Records:
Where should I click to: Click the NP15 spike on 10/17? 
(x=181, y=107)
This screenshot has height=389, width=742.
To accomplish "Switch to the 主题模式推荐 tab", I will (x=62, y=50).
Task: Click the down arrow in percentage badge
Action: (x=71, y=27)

...

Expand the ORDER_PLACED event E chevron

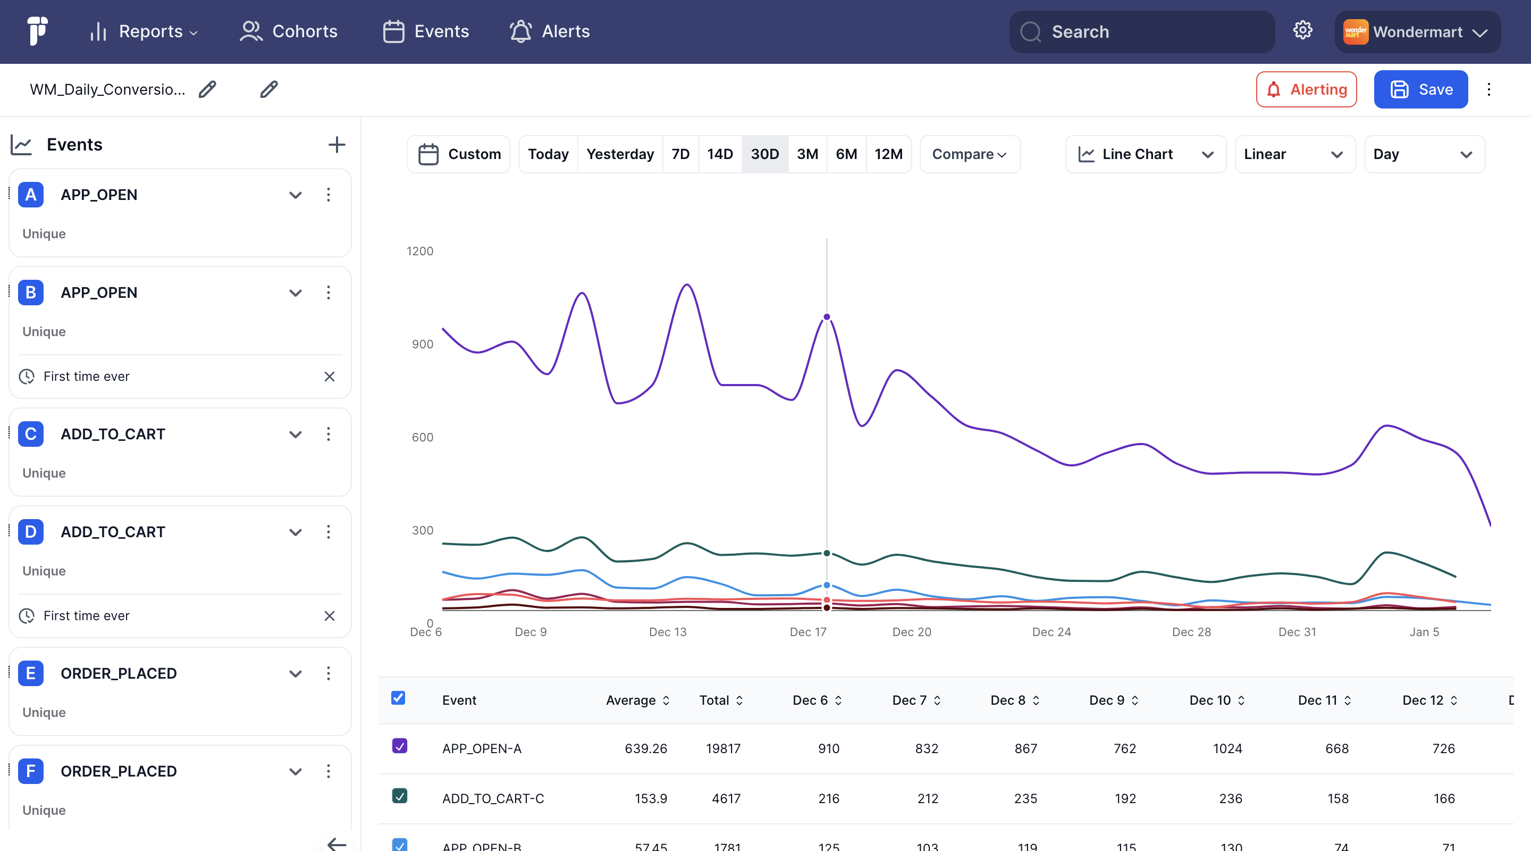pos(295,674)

Goal: Print the lines of the listing from the line with "Where should I" up to and including the line with "Action: (x=71, y=27)", reproducing each one exactly.

Answer for this exercise:
Where should I click to: Click the NP15 spike on 10/17? 
(x=181, y=107)
This screenshot has height=389, width=742.
To accomplish "Switch to the 主题模式推荐 tab", I will (x=62, y=50).
Task: Click the down arrow in percentage badge
Action: (x=71, y=27)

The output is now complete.